Дёниц, со своей стороны, увидел в личности Гитлера, постаревшего после Сталинграда, сгорбленного и с дрожащими руками, чьи некогда электрические голубые глаза стали, скорее, унылыми и выпученными, все то, во что он научился верить и во что так пылко хотел верить; перед ним был человек со стальной волей, чей политический и военный гений спас Германию от международного хаоса, большевизма и диктата пропитанных ненавистью западных держав. Так что, хотя он и придерживался своего мнения в морских делах, в общей стратегии он никогда Гитлера не оспаривал, равно как и его взгляды — на самом деле он превратил их в свои — и хотя часто ощущал отчаяние
С точки зрения обоих, это были идеальные взаимоотношения; Гитлер нуждался в уверениях в том, что он, несмотря на последние события, является человеком-судьбой Германии; Дёниц нуждался в ком-то, на кого он мог бы обратить свою верность и веру. А так как Гитлер не доверял своим генералам как классу, Геринг был карикатурным воплощением самопотакания, то вполне естественно, что он увидел в Дёнице своего советчика и доверенное лицо, а в силу амбициозного и порывистого темперамента Дёница последний откликнулся на это со всей пылкостью своего сердца.

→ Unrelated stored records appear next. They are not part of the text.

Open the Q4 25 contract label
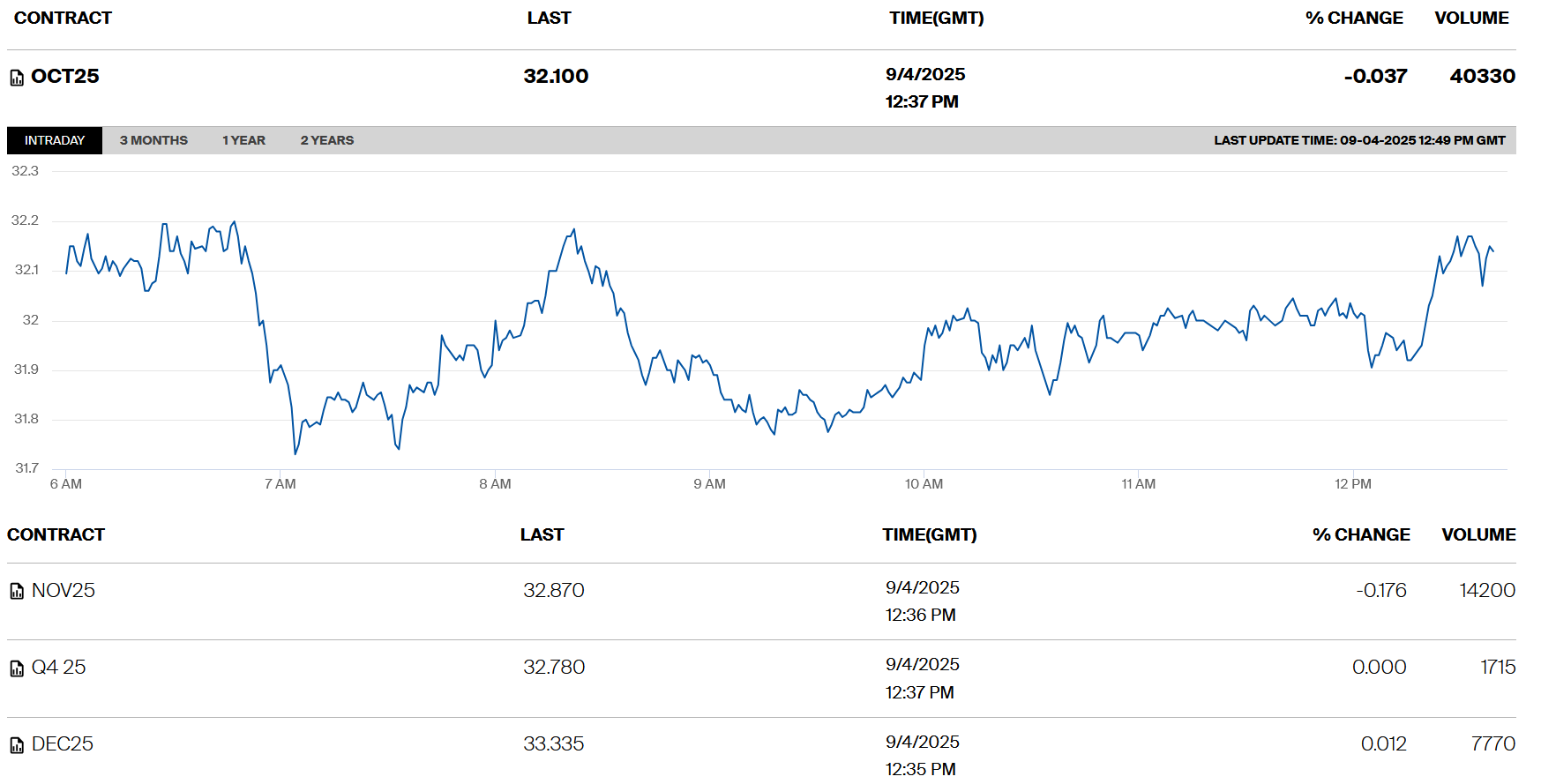The height and width of the screenshot is (784, 1556). 59,668
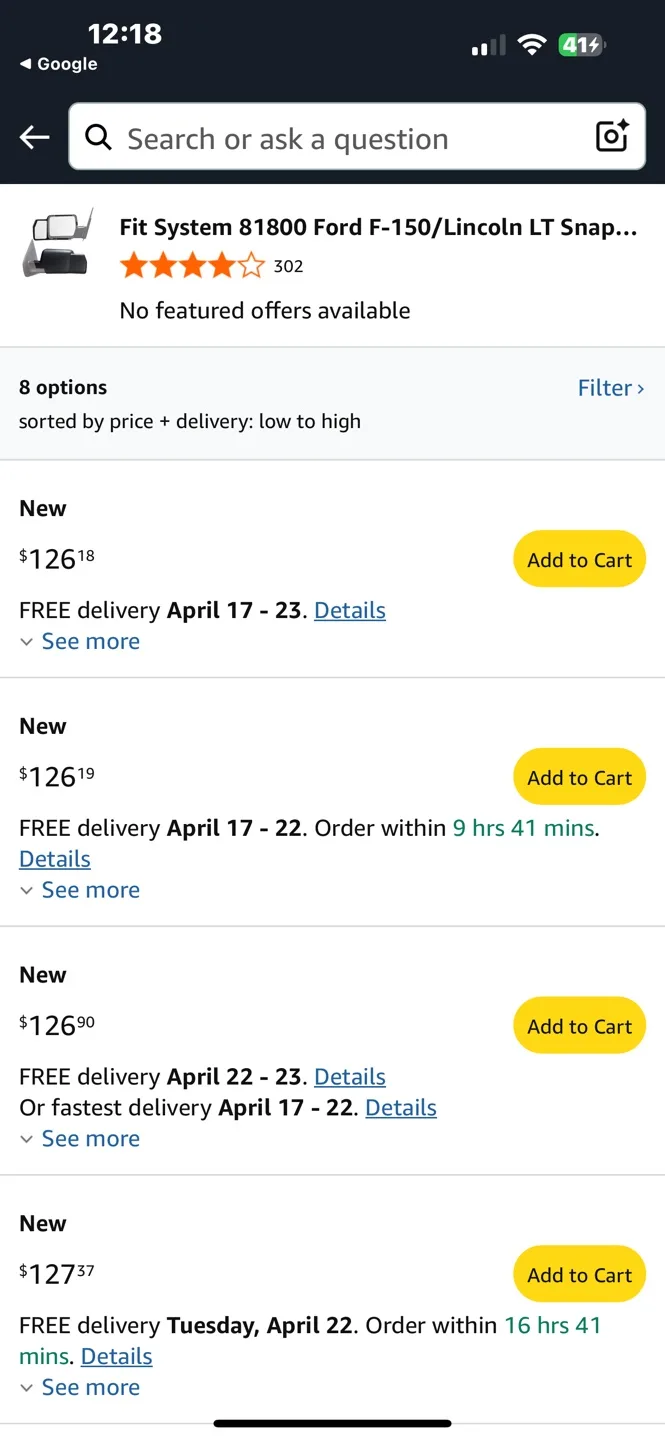Image resolution: width=665 pixels, height=1440 pixels.
Task: Open fastest delivery Details for $126.90 offer
Action: tap(401, 1108)
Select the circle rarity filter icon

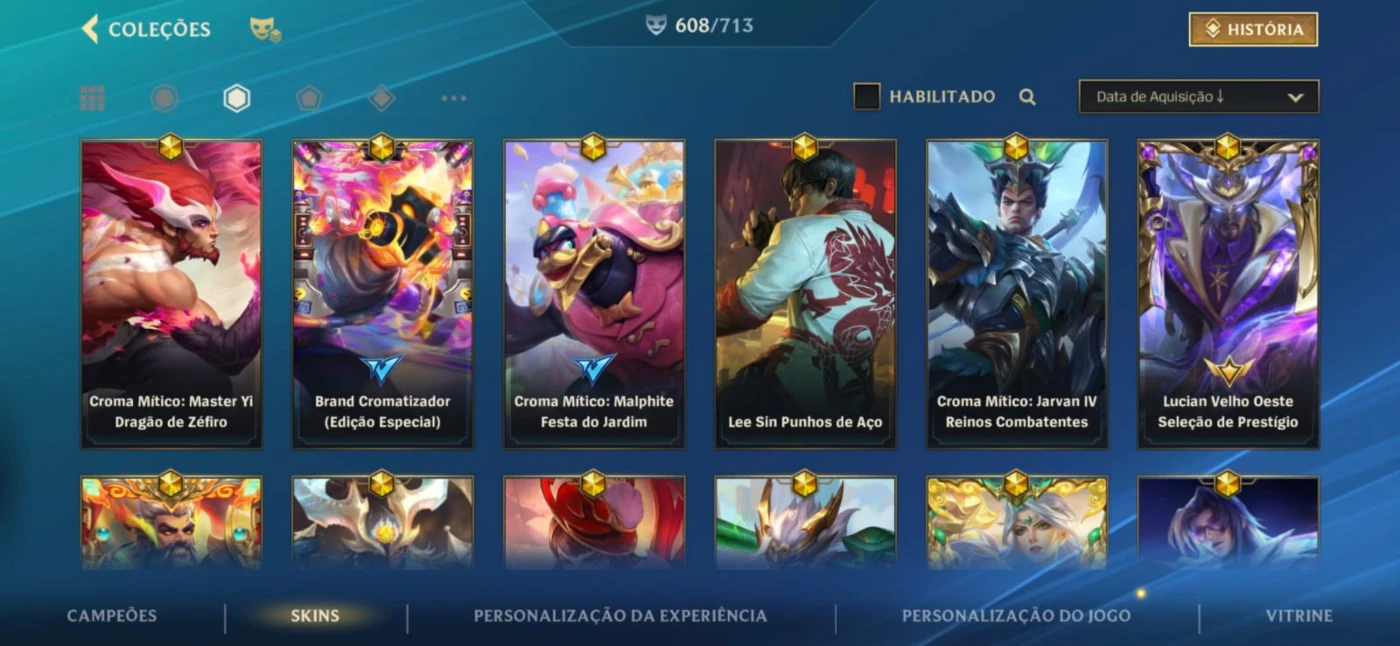point(165,98)
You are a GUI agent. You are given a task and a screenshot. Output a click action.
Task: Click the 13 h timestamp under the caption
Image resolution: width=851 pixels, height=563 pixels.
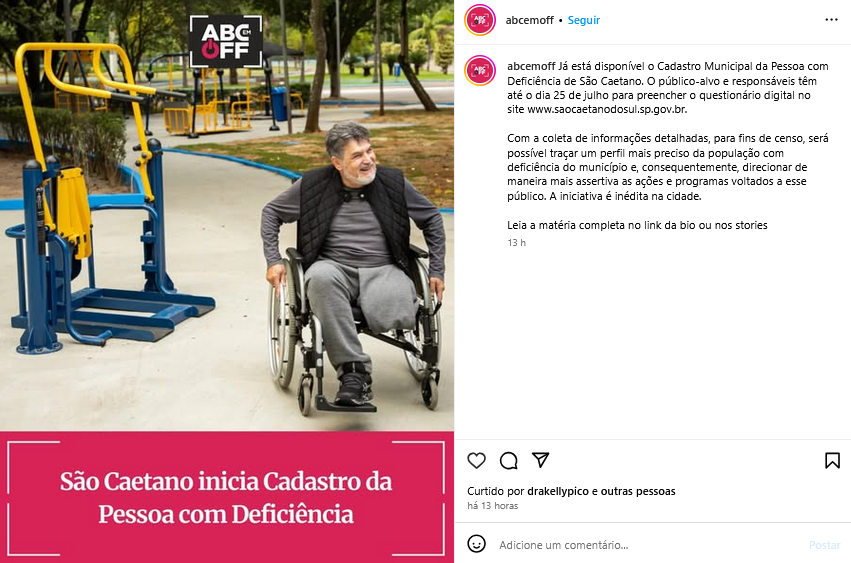pyautogui.click(x=517, y=243)
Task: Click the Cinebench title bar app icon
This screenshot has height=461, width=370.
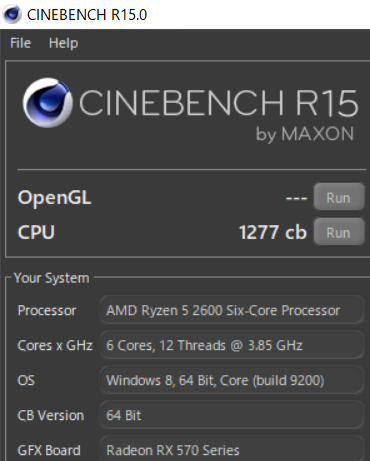Action: 12,14
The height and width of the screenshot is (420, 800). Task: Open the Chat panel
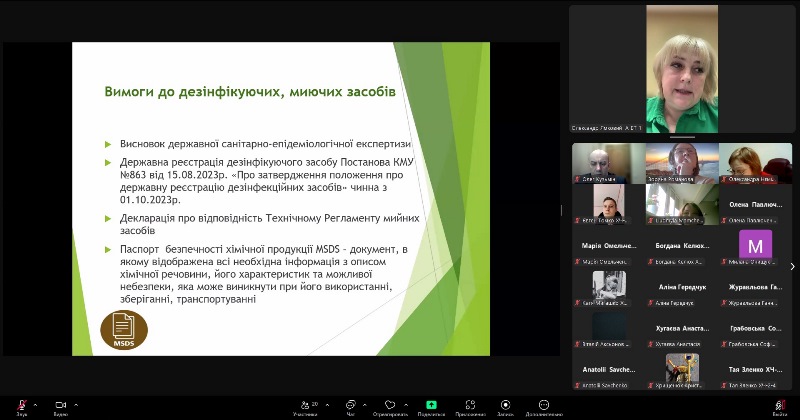pos(350,405)
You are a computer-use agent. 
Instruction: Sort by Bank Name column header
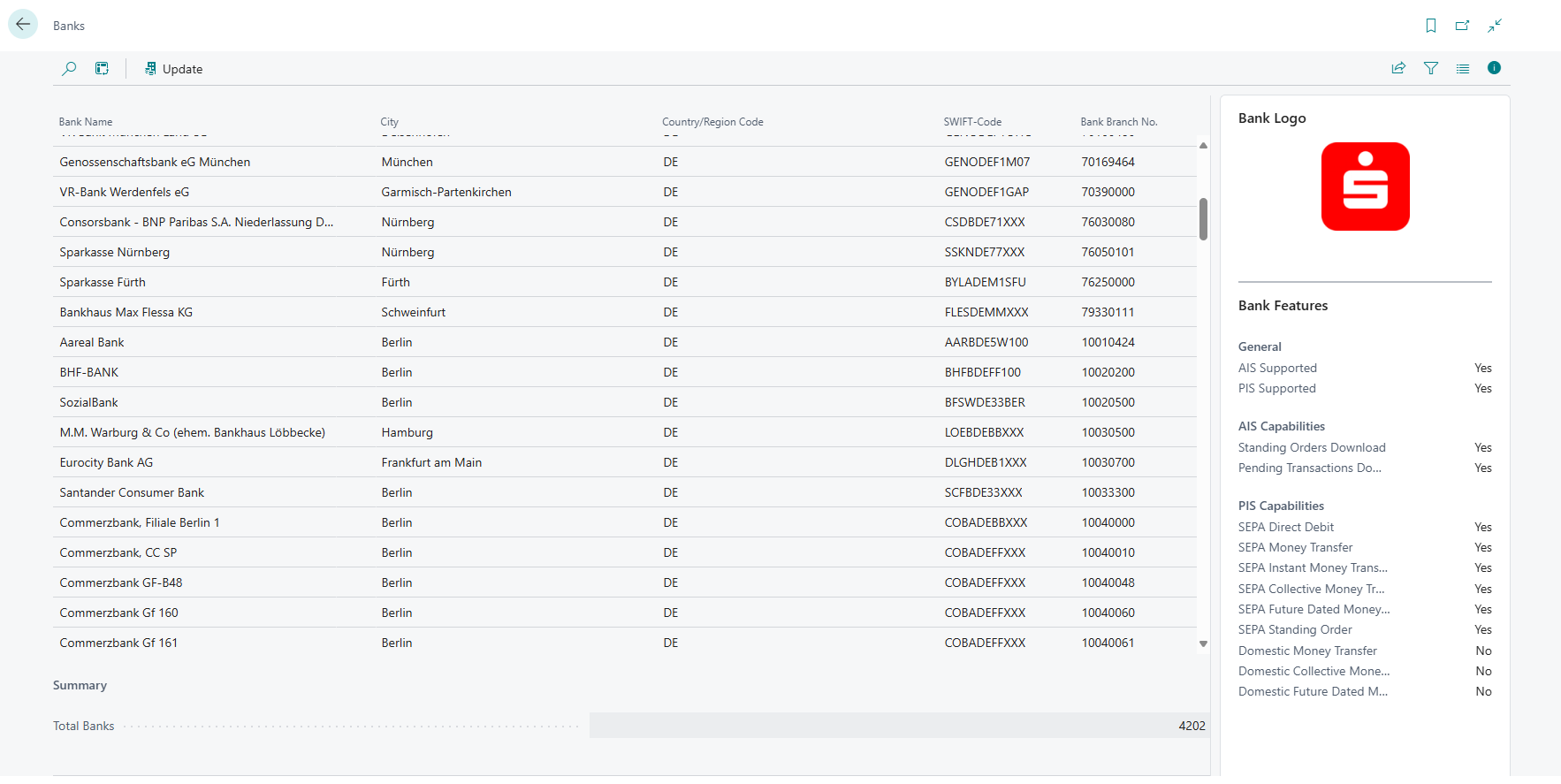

Мог ли Дёниц быть настолько слепым, чтобы не иметь никаких сомнений? Мог ли человек, способный на столь эмоциональные замечания о спокойной культуре балийцев или довольстве яванских селян, так внимательный к тому факту, что местные женщины не ругают своих детей и воспринимают рукоприкладство к ним как нечто невообразимое, никогда не задумываться над тем, что его собственный народ оказался в аду, и никогда не задаваться вопросом, уж не правящий ли класс, к которому он присоединился, держит там, в этой пропасти, его соотечественников?
Это не могло быть простое неведение. «Тирания, террор, — записал Хельмут фон Мольтке в предыдущем году, — потеря ценностей всех видов больше, чем я мог себе представить совсем недавно». По его оценкам, каждый день сто немцев казнили после гражданского или военного суда, а сотни расстреливали в концлагерях без каких-либо судов. Большая часть населения была вырвана с корнем по мобилизации или программе трудовой повинности и «распределена по всему континенту, тем самым все естественные связи были прерваны, а зверь в человеке выпущен на свободу».
Мог ли Дёниц воспринимать весьма недвусмысленные последствия этого и рассказы о варварстве на русском фронте и зверское обращение, в особенности с евреями, в оккупированных странах просто-напросто как крайности военного времени, необходимые для спасения Отечества от большевизма? Конечно, именно такое впечатление он хотел оставить, совершенно замалчивая все это во всех своих воспоминаниях.
Но само это молчание, однако, является доказательством того, что он намеренно прятался от всех сомнений; тогда встает вопрос: простое честолюбие или глубокая внутренняя неуверенность и, следовательно, потребность держаться образа, о котором он думал, что должен ему соответствовать и служить, как его и учили всю жизнь, сделали его или заставили стать столь слепым?
И не было ли подавление других, более человеческих чувств ответственным за все его крайности?
Наиболее простой ответ на вопрос о его моральной слепоте может заключаться в разлагающем воздействии власти и статуса. Он переехал в импозантное здание, построенное на рубеже веков, — теперь там располагается Институт экспериментальной терапии при Берлинском университете — тогда еще в берлинском пригороде Далеме, где поселились и многие другие нацистские бонзы. Интересно, что это раньше был приход одного из однокашников по кадетскому училищу 1910 года, впоследствии командира подлодки Мартина Нимёллера. Нимёллер принял сан после войны, и хотя в начале с энтузиазмом поддерживал Гитлера, его поздняя оппозиция режиму привела его в концлагерь, но в 1943 году он все еще был приходским священником.